KÖTÜ AMAÇLI YAZILIMIN ETKİLERİ
Kötü amaçlı yazılım, kurbanın cihazında kripto para birimi ile ilgili dosyaları, çerezleri ve şifre yöneticisi verilerini arıyor. Ek olarak, çeşitli e-ticaret platformlarının web sayfalarını ziyaret ederek görüntülenme sayılarını artırıyor ve bu durum saldırganlara ek mali kazançlar sağlıyor. Kaspersky araştırmacıları, yeni saldırı dalgasında CAPTCHA yerine Chrome tarayıcısında bir hizmet mesajı şeklinde tasarlanmış bir hata mesajının bulunduğu başka bir saldırı senaryosu daha tespit etti. Saldırganlar, kullanıcıya terminal penceresine “düzeltmeyi kopyalaması” talimatını veriyor ve bu düzeltme yukarıda açıklandığı gibi kötü amaçlı PowerShell komutuyla aynı içeriğe sahip. Kaspersky, bu yeni kötü amaçlı saldırının yalnızca oyuncuları hedef almadığını, aynı zamanda diğer grupları da etkilediğini ve dosya paylaşım hizmetleri, web uygulamaları, bahis portalları gibi pek çok farklı kanaldan yayıldığını keşfetti.

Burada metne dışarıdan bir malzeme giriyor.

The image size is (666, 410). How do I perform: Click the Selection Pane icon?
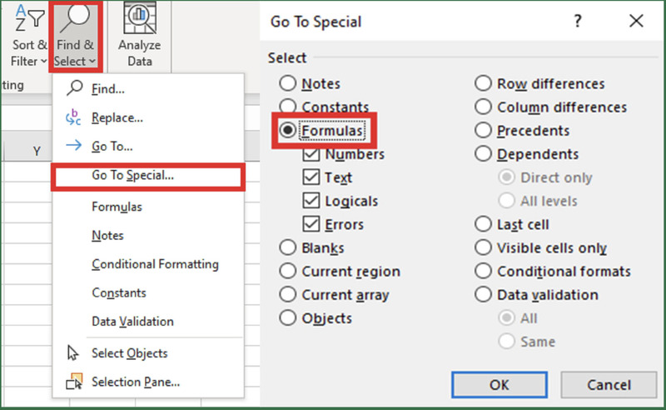(74, 382)
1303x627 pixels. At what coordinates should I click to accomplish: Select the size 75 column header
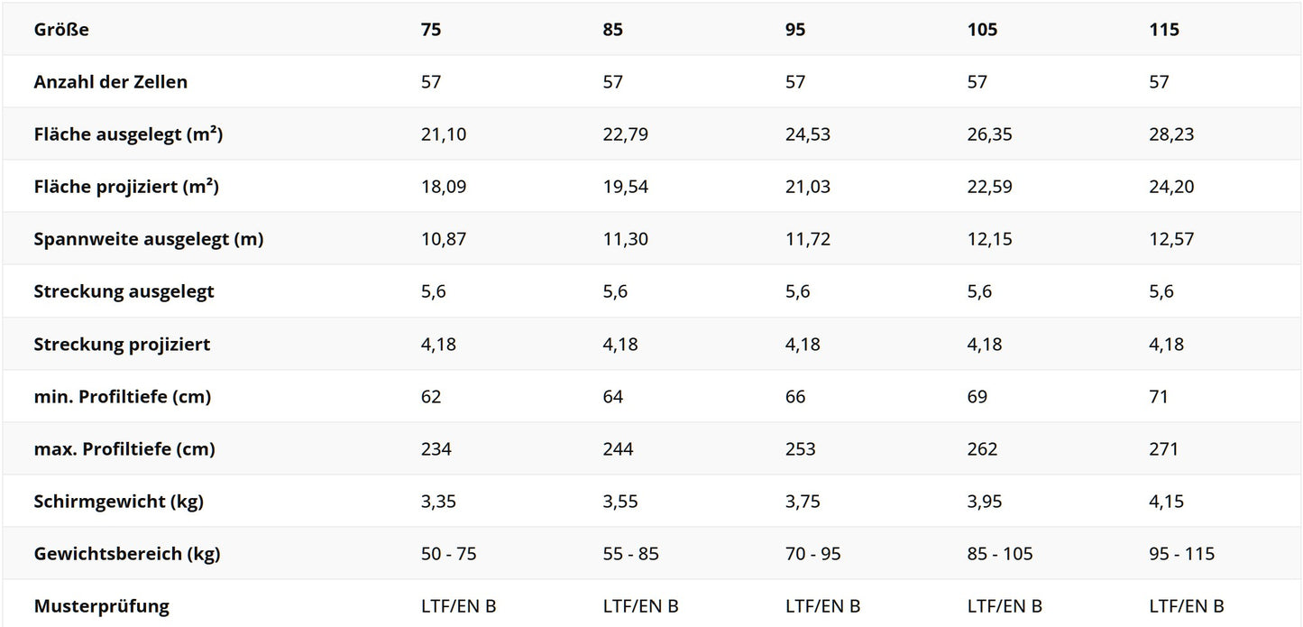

BİR SONRAKİ SALDIRI DALGASI
Saldırganlar bu yeni dalgada Amadey Truva atını da kullanıyor. Bu da Lumma gibi popüler tarayıcılardan ve kripto para cüzdanlarından kimlik bilgilerini çalabiliyor. Bunun yanı sıra, ekran görüntüleri kaydedebiliyor, uzaktan erişim hizmetleri için kimlik bilgilerini elde edebiliyor ve kurbanın cihazına bir uzaktan erişim aracı indirerek saldırganların tam erişim sağlamasına yardımcı oluyor. Kaspersky Güvenlik Uzmanı Vasily Kolesnikov, “Saldırganlar bazı reklam alanları satın aldılar ve bir kullanıcı bu reklamı gördüğünde, yaygın bir saldırı taktiği olarak kötü niyetli kaynaklara yönlendiriliyor. Bu kampanyanın yeni dalgası, önemli ölçüde genişletilmiş bir dağıtım ağı ve daha fazla kurbana ulaşan yeni bir saldırı senaryosunu içeriyor. Kullanıcılar sahte bir CAPTCHA isteği ya da Chrome hata mesajı ile kandırılarak yeni işlevlere sahip bir hırsızlıkla karşılaşabiliyor. Kurumsal kullanıcılar ve bireyler internette gördükleri şüpheli yönlendirmeleri takip etmeden önce dikkatli olmalı ve eleştirel düşünmelidir.” şeklinde açıklama yapıyor.